(Quoted passage)
______________________________
Matt Bryant responds to Anonymous 3 with, "Oh yeah? So where's the bit that says the Intel cores go 30% slower then, you moron?"
It seems Matt Bryant finally passively concedes with Intel technical article and Microsoft advocate magazine that Intel core in multi-core's are slower than the single core performance. The only question is now percentage.
Matt suggested the 30% decline in performance associated with SPARC when running SPARC software on new cores. Can you find a SPARC (or SPARC64) web site (i.e. Sun or Fujitsu) and a Solaris advocate publication that suggests a SPARC core from a multi-core chip is 30% slower "when you run an old binary on new cores", related to the SPARC64 processor, which was the object of the article and comment you targeted?
Ball is in your court... give the reader something reasonable to consider your original speculation.
RE: Assorted Sunshiners
I'm not surprised at your desperate attempts to deflect the conversation away from the poor SPARC64 roadmap. After all, such attempts were common during the UltraSPARC years, and your flat-out denials of any problems with Rock were, frankly, hilarious.
All you have proven is you need to go back to a proper uni to get a real computing degree, and then some real industry experience. Don't bother coming back until you have at least one or the other, preferrably both. Once you have achieved something you are then welcome to come back and partake in future discusssions. Until then you are just wasting electricity.
Your remarks are typical of Sunshiner fare, offering nothing of technical value and displaying the same, repetitve lack of originality. Unlike you Sunshiners, that have to huddle together due to your herd metality, I really don't need anyone to help me show you up for the dribblers you are. Your post doesn't actually need a reposte as it gives a clear insight into both your lack of knowledge or eloquence, and that you would rather bash at a critic as you are unable to provide a reasoned, technical argument to counter.
Whilst I'm pleased to note the death of Rock seems to have led you to toning down your rabidity, you still fail to read other posts before sticking both feet so firmly in your own mouth (which must be quite a trick when your head has spent so long up McNeedy's rectum). If you had read the original post by an AC, Tuesday 13th October 2009 17:53 GMT; "....Sun's Mvalues show a stunning 30% drop in performance per core....." So, is Sun's own technical reference (which I'm sure paints as rosey a picture as possible) not good enough for you? Think carefully before you next assault your keyboard.
/The laughs just never end with this lot!
And you blame ME for being boring and sounding like a broken record??? What small weird mushrooms have you eaten lately?
______________________________
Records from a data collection
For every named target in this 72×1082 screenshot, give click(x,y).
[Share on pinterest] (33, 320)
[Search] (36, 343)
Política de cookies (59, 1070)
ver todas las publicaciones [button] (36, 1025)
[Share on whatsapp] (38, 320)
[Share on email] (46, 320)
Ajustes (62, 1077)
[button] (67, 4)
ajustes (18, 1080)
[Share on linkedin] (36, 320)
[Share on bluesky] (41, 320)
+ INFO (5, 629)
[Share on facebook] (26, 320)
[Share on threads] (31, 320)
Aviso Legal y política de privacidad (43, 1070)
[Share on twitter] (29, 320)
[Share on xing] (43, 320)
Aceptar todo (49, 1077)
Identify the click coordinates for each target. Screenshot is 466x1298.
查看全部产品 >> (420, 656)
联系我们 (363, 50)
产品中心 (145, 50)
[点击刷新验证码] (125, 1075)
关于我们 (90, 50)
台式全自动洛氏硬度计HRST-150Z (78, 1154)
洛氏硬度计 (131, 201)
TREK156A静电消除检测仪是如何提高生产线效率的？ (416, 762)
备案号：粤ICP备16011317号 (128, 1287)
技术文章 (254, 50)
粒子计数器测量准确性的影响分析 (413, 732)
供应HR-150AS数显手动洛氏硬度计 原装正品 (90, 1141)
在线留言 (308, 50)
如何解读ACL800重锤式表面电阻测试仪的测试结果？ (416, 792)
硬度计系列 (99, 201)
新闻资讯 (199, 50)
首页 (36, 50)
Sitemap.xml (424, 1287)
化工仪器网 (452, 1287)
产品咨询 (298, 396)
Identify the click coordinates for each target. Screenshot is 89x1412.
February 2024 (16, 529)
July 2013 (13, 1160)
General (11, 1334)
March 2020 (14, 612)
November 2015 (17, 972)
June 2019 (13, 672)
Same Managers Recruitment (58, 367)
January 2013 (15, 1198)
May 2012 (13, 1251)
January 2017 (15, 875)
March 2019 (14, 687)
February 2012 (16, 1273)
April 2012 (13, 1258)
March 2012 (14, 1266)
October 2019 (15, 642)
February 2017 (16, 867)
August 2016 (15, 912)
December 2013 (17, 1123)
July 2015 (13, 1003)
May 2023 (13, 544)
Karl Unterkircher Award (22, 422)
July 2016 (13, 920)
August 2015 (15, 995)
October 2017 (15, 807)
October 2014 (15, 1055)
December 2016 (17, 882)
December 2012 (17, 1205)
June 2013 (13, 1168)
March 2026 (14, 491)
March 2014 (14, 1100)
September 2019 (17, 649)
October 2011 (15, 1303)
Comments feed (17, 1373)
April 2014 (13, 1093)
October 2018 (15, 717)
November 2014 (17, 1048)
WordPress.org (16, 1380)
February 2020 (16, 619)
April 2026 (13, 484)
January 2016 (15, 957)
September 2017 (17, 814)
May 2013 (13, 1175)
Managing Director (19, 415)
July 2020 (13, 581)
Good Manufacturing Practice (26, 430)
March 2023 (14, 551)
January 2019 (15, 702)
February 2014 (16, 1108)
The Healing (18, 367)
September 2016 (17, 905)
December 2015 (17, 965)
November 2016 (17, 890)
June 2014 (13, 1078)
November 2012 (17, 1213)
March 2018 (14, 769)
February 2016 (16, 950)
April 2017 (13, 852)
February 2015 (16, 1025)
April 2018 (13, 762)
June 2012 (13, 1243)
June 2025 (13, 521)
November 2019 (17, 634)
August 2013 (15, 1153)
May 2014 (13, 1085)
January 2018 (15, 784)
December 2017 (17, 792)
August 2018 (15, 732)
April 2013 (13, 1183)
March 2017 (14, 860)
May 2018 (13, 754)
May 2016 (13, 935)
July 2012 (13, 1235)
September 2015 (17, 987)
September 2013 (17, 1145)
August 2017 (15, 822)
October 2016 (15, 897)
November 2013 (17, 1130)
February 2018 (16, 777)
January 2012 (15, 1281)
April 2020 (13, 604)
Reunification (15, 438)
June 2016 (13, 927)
______________________________
(Exercise requirements)
1: Decide whether each statement agrees with the forum exchange about SPARC core performance, answering yes or no and quoting the words of the exchange that settle it. (a) The anonymous post cited in the exchange is dated Tuesday 13th October 2009 17:53 GMT. (b) Matt Bryant tied the 30% decline in performance to POWER processors. (c) The anonymous post stated that Sun's Mvalues show a 30% drop in performance per core.
2: Extend the forum exchange about SPARC core performance beyond its final line.

(Expected answers)
1:
(a) Yes: "the original post by an AC, Tuesday 13th October 2009 17:53 GMT"
(b) No: "Matt suggested the 30% decline in performance associated with SPARC"
(c) Yes: "Sun's Mvalues show a stunning 30% drop in performance per core"

2:
Have you never wondered why I write that over and over again? No? I thought so. I can explain to you that Mattie Pattie Laddie has not yet understood the Niagara and he still thinks it suffers from a small cache. Until he understands, I will continue lecture him. I agree he has a very thick forehead, and it takes lots of time to reach his brain, but I will succeseed. I am not the one who turns away from impossible missions!
So I suggest you tell Mattie Pattie Laddie to stop being so boring and stop sounding like a broken record. Until then, you will read my reaction on his action, here. I just react on Mattie Pattie.
RE: @Adam 61
Kebabfart, you really need to take a look at Novatose's posts. Not becasue they are brimming with genius, but because he at least tries to deflect with what is the closest you Sunshiners come to subtlety. He has also started to know when to stop flogging a dead horse. You, however, just don't realise when you have lost, and that people are just laughing at you.
In my opinion, the current Niagara CPUs have too little cache, and I believe it adversely affects their performance. But then the whole basis of the Niagara design is to accept failure and try and alleviate the issue by queuing up lots of failure and pretending the really slow completion time is made up for by having lots of really slow completions finally happen, as long as your app supports multi-threading. Response time not an issue for you? We have been over all this before, please try and concentrate, read and then move on.
Let's re-cap for Kebabfart - the conversation has taken the route of wondering whether the drop in performance between dual- and multicore Sun chips is excessive compared to other CPUs. Now, do you have anything to actually add to the discussion, or can we hope you're busy filling out your UCAS application?
mattie's opinions matter little in the real world until he provides references
--- mattie - In my opinion, the current Niagara CPUs have too little cache, and I believe it adversely affects their performance.
the execution pipes remain full under load, there is probably no higher performing core on the market that remains active running instructions as a fully loaded niagra core.
--- mattie - Response time not an issue for you?
nope, response time has never been an issue for me with niagra. response time has been great for my applications. it seems the TPC-C benchmark showed better response times under heavy load than IBM POWER.
i like david halko's approach - show us a url to a real world application benchmark where niagra had poor response time in comparison to another. what do u have?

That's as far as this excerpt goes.